O conceito, porém, data pelo menos de 1895, quando o russo Konstantin Tsiolkovsky (1857-1935) descreveu um elevador espacial, composto por um cabo que levaria cargas para uma estação fora da atmosfera terrestre. No entanto, cabos espaciais na escala de tantos km, como o proposto pelo artigo, nunca chegaram a ser usados.
Tampouco se sabe como fixar um desses em um asteroide, nem o método e os materiais para a fabricação do cabo e do dispositivo de recebimento. O objetivo do estudo feito pelos cientistas brasileiros foi estabelecer os parâmetros para que uma manobra do tipo possa ser feita em um cenário em que todas essas questões já estarão resolvidas.
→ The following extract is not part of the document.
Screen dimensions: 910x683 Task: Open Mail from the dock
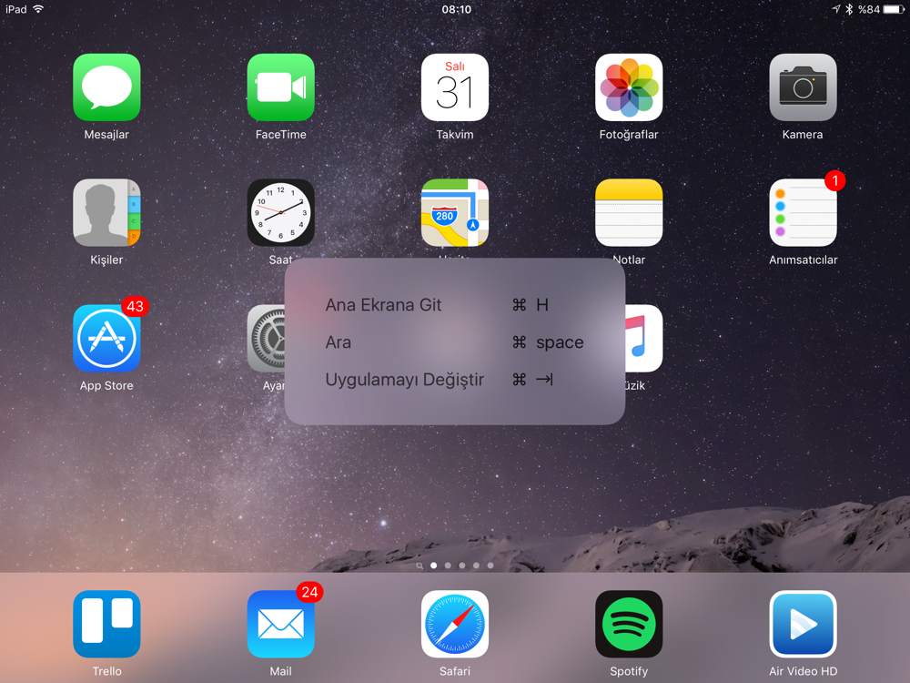pyautogui.click(x=280, y=625)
“Usamos como base um sistema de asteroides genérico, mas baseado em dados de um sistema existente. Calculamos os dados de aproximação do satélite a partir dos parâmetros desse sistema. Bastaria alterá-los para os de uma condição real para aplicá-los”, disse Ferreira.
O sistema de asteroides usado como referência foi o 99942 Apophis, localizado a 11.602.976 km da Terra.
O resumo do artigo Three-Dimensional Tethered Slingshot Maneuver in the Elliptic Restricted Problem, de Alessandra F. S. Ferreira, Rodolpho V. de Moraes, Antonio F. B. A. Prado e Othon Cabo Winter, pode ser lido na página 60 do livro da Sixth International Conference on Tethers in Space (disponível para download).